Tutte le discussioni affrontate in merito, da professionisti del settore a livello internazionale, sono partite sempre da una chiara definizione della base etica, hanno messo in primo piano la tutela della dignità umana e il divieto assoluto della discriminazione.

Tale risultato non esclude l’adozione di criteri prioritari secondo lo stato d’infermità, la gravità, l’urgenza e le prospettive di successo della cura.

Gli approcci assistenziali particolari devono essere indirizzati verso tutte le malattia che a lungo termine possono mettere in pericolo la vita e/o esitare in gravi disabilità.

Gli interventi verso questi pazienti, devono essere considerati necessari come un trattamento medico, attivo e continuo al fine di preservare la vita dei pazienti e evitare una grave disabilità.

Allora siamo ancora in grado di permetterci la malattia?

Questo è il dilemma a cui bisogna rispondere!

E la risposta attesta con forza che la salute non può essere definita un bene trascendentale, ma un bene supremo che appartiene ad ognuno di noi.
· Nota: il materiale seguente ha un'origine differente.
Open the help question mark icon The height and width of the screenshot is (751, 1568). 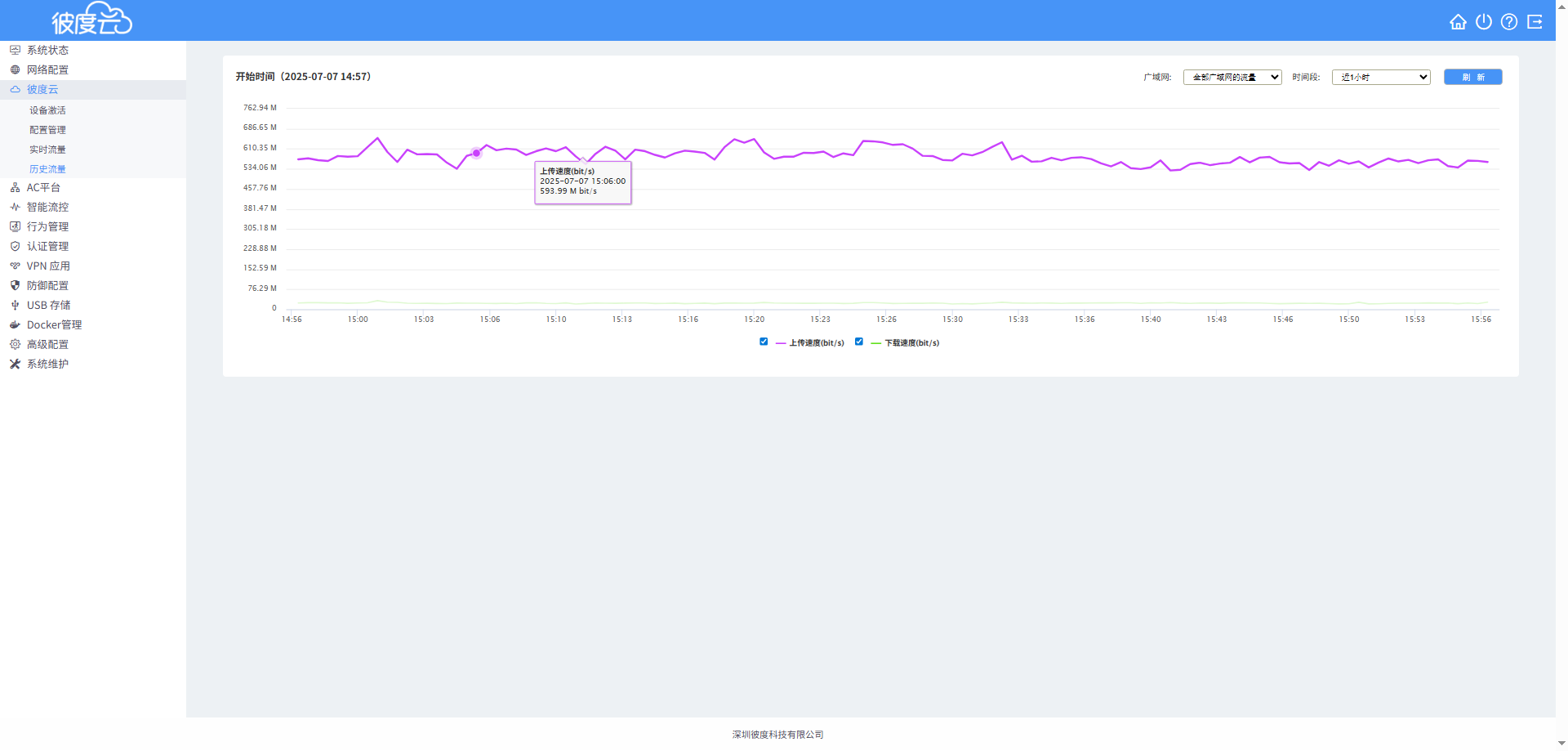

Le priorità nell’assistenza medica sono state efficacemente trattate e portano inevitabilmente al razionamento, che deve però evitare di sottrarre prestazioni e beni vitali e/o escludere interi gruppi di pazienti con patologie ritenute gravi.

Quindi, se ti viene diagnosticata la fibromialgia, la prima domanda che ti farai sarà quanto può diventare grave?

Qual’ è la priorità che le viene assegnata?

La situazione attuale è che la fibromialgia non ti ucciderà.

Ma certamente limiterà seriamente la qualità della tua vita, la quotidianità sarà molto difficile da affrontare, ne scaturiranno storie di sofferenze, a volte anche strazianti.

Tranquilla tanto è una malattia che colpisce sempre gli altri, ed è logico che le persone che ne sono esenti possano relegare la sua priorità all’indifferenza del loro giudizio.